Generating a differential diagnosis; that is, developing a list of the possible conditions that might produce a patient’s symptoms and signs, is an important part of clinical reasoning. It enables appropriate testing to rule out possibilities and confirm a final diagnosis.

This case portrays a poor patient outcome after a misdiagnosis.

Case scenario

A previously healthy 35-year-old lawyer presents to a primary care office with a chief complaint of chest pain and a non-productive cough. The pain started suddenly 2 hours prior to coming to the office while the patient was sitting at his desk. The patient describes the pain as sharp in nature, constantly present but made worse with inspiration and movement, and with radiation to the base of the neck. His blood pressure in the right arm and other vital signs are normal.
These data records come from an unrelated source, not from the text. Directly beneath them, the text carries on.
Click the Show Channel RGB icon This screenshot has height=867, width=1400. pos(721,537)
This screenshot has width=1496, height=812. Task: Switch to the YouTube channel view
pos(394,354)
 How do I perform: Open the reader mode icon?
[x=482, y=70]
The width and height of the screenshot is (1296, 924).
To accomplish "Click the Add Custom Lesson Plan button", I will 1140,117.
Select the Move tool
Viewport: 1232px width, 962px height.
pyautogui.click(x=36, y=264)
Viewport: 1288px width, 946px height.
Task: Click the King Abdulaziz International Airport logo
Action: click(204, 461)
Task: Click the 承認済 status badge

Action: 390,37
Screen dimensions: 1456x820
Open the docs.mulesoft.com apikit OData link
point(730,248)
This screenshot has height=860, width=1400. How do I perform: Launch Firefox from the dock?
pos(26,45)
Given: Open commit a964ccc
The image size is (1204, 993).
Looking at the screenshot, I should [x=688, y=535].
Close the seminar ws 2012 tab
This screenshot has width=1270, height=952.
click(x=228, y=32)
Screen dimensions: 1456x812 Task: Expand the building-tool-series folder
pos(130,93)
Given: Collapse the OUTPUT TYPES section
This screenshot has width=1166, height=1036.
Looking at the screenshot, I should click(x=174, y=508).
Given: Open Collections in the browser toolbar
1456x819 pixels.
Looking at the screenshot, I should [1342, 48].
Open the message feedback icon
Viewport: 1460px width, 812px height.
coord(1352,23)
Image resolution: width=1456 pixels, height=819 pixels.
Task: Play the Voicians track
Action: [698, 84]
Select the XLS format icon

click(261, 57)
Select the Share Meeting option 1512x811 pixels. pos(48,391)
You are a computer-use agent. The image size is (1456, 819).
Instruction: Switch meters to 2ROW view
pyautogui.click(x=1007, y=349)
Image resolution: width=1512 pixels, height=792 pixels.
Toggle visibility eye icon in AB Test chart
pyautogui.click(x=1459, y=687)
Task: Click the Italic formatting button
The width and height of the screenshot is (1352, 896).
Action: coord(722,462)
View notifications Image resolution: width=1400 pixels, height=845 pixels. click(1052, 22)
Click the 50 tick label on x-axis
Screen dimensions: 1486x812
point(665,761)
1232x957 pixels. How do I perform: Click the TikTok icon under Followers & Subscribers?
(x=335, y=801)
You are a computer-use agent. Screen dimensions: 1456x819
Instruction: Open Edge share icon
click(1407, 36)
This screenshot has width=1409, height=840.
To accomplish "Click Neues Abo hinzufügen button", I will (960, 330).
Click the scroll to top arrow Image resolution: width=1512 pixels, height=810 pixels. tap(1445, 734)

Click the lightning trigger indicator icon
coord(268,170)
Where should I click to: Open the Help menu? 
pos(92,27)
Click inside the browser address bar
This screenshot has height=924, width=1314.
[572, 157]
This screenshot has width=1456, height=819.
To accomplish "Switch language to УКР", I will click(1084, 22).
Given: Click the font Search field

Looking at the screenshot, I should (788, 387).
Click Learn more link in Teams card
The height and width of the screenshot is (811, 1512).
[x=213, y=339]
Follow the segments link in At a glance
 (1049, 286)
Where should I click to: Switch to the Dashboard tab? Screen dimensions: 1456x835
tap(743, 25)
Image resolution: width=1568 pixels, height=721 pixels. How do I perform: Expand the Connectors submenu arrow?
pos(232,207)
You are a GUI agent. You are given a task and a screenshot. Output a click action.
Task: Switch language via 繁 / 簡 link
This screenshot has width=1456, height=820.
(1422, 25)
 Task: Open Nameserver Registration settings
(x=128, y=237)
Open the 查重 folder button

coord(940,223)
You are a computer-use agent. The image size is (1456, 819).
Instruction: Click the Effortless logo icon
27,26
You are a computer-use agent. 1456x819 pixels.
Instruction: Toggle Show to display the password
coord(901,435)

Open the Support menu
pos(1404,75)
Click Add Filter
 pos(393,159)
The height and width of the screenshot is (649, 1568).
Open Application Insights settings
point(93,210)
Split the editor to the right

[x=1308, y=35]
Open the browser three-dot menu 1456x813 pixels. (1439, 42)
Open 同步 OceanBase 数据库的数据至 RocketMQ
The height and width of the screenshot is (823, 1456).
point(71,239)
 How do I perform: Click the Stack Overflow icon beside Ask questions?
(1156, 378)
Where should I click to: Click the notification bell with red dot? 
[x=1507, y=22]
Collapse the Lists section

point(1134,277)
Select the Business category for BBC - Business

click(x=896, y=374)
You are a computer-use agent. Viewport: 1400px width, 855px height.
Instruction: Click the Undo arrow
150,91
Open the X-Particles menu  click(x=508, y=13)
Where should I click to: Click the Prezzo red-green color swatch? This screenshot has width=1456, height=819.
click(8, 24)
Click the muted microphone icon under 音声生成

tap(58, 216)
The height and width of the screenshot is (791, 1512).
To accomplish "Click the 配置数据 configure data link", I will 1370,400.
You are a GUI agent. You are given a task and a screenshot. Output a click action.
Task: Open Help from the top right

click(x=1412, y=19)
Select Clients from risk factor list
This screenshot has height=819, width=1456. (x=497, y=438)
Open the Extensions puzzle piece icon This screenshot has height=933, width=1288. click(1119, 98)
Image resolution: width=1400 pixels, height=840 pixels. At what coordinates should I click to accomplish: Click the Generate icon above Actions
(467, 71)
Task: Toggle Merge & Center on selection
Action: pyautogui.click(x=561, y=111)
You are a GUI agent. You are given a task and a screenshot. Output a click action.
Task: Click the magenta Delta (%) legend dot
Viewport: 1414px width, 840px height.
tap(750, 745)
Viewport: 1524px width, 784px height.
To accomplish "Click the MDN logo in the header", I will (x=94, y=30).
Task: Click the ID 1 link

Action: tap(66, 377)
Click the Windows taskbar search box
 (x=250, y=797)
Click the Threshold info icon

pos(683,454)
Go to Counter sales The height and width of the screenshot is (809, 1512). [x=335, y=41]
On physical examination, the only findings of note are chest wall tenderness and a faint cardiac murmur. The ECG in the office is normal. The patient is observed for an hour in the office and assessed. He is diagnosed with viral pleurisy and sent home on non-steroidal analgesics.

The following day the patient collapses at home and cannot be resuscitated by the paramedic service. An autopsy reveals a Type 1 aortic dissection with pericardial tamponade.

Discussion Assignment:

Developing a list of possible conditions that might produce a patient’s symptoms and signs is an important part of clinical reasoning.

As an NP in primary care, what would you have done differently?
Discuss the importance of creating a list of differentials for this patient. How could it have changed this outcome?
If a serious diagnosis comes to mind based on a patient’s symptoms:

Ask yourself: Have you considered the likelihood of a serious diagnosis and whether it needs to be ruled out by testing or referral?
Because many serious disorders are challenging to diagnose, have you considered ruling out the worst-case scenario?
Ask yourself: Do you have a sufficient understanding of the clinical presentation to offer an opinion on the diagnosis?
What other diagnoses could it be? How might the treatment to date have altered the patients outcome?
What other diagnostic and laboratory or imaging was needed in order to make a complete differential list? What support tools would you consider using in helping to create a differential diagnosis list?
Are you familiar with the current clinical practice guidelines for the investigation of a suspected condition such as chest pain?
Please support with up-to-date evidence-based standard of care guidelines.